Input for this task Block Start

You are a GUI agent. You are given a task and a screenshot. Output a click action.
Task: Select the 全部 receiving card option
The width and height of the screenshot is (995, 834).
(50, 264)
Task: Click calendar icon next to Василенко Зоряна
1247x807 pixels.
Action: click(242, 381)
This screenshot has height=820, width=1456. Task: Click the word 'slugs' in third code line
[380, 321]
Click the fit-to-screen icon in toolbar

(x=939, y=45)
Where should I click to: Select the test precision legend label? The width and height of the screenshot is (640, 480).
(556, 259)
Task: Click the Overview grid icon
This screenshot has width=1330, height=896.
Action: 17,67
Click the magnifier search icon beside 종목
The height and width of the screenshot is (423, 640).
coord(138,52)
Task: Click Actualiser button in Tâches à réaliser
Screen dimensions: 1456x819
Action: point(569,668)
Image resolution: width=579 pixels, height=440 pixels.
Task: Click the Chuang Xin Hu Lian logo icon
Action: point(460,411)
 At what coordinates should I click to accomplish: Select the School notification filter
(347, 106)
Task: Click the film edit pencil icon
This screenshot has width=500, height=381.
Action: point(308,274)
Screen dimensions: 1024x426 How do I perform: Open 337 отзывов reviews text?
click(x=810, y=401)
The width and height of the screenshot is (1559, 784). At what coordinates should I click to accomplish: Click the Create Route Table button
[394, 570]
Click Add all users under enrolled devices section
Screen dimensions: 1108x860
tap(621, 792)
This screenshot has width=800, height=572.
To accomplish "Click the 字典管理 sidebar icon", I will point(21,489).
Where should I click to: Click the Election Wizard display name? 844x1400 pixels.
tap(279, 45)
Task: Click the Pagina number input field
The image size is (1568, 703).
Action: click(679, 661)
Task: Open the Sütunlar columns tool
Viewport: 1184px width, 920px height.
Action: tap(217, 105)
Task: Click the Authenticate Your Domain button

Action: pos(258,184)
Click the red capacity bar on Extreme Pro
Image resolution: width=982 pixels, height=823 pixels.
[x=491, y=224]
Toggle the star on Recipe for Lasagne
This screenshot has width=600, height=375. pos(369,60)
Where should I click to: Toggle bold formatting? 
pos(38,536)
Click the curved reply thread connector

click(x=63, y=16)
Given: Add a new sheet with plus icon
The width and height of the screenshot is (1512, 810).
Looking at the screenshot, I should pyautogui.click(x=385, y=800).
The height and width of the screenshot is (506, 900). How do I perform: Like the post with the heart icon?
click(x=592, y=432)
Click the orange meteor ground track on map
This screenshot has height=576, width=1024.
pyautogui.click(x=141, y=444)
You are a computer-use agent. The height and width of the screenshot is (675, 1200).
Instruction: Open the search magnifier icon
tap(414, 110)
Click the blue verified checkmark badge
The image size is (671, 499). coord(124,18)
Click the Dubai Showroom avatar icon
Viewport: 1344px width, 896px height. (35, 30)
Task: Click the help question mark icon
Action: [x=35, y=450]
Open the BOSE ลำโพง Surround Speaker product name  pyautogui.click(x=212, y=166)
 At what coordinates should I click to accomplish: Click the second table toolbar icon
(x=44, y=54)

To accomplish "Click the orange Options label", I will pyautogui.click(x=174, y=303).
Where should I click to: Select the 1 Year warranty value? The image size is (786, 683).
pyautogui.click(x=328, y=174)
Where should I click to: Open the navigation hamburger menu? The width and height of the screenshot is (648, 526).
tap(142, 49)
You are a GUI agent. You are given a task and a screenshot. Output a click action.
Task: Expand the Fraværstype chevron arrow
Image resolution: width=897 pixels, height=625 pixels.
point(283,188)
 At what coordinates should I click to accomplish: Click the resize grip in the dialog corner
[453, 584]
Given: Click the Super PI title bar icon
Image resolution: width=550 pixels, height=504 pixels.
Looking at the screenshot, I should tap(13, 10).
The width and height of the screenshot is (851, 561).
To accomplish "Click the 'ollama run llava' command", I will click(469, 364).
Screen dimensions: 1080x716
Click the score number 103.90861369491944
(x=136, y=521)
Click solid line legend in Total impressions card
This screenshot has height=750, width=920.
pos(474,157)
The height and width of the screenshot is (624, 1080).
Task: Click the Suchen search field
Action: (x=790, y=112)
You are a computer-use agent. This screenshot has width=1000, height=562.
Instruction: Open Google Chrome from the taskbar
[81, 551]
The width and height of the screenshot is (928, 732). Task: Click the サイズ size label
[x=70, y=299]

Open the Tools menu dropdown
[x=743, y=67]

Input for this task Block End

• **Your task**
Take the lines from the start of the records through the line holding "Task: Click Actualiser", both included, and please print them exactly, with nothing else.

• **Exercise result**
You are a GUI agent. You are given a task and a screenshot. Output a click action.
Task: Select the 全部 receiving card option
The width and height of the screenshot is (995, 834).
(50, 264)
Task: Click calendar icon next to Василенко Зоряна
1247x807 pixels.
Action: click(242, 381)
This screenshot has height=820, width=1456. Task: Click the word 'slugs' in third code line
[380, 321]
Click the fit-to-screen icon in toolbar

(x=939, y=45)
Where should I click to: Select the test precision legend label? The width and height of the screenshot is (640, 480).
(556, 259)
Task: Click the Overview grid icon
This screenshot has width=1330, height=896.
Action: 17,67
Click the magnifier search icon beside 종목
The height and width of the screenshot is (423, 640).
coord(138,52)
Task: Click Actualiser button in Tâches à réaliser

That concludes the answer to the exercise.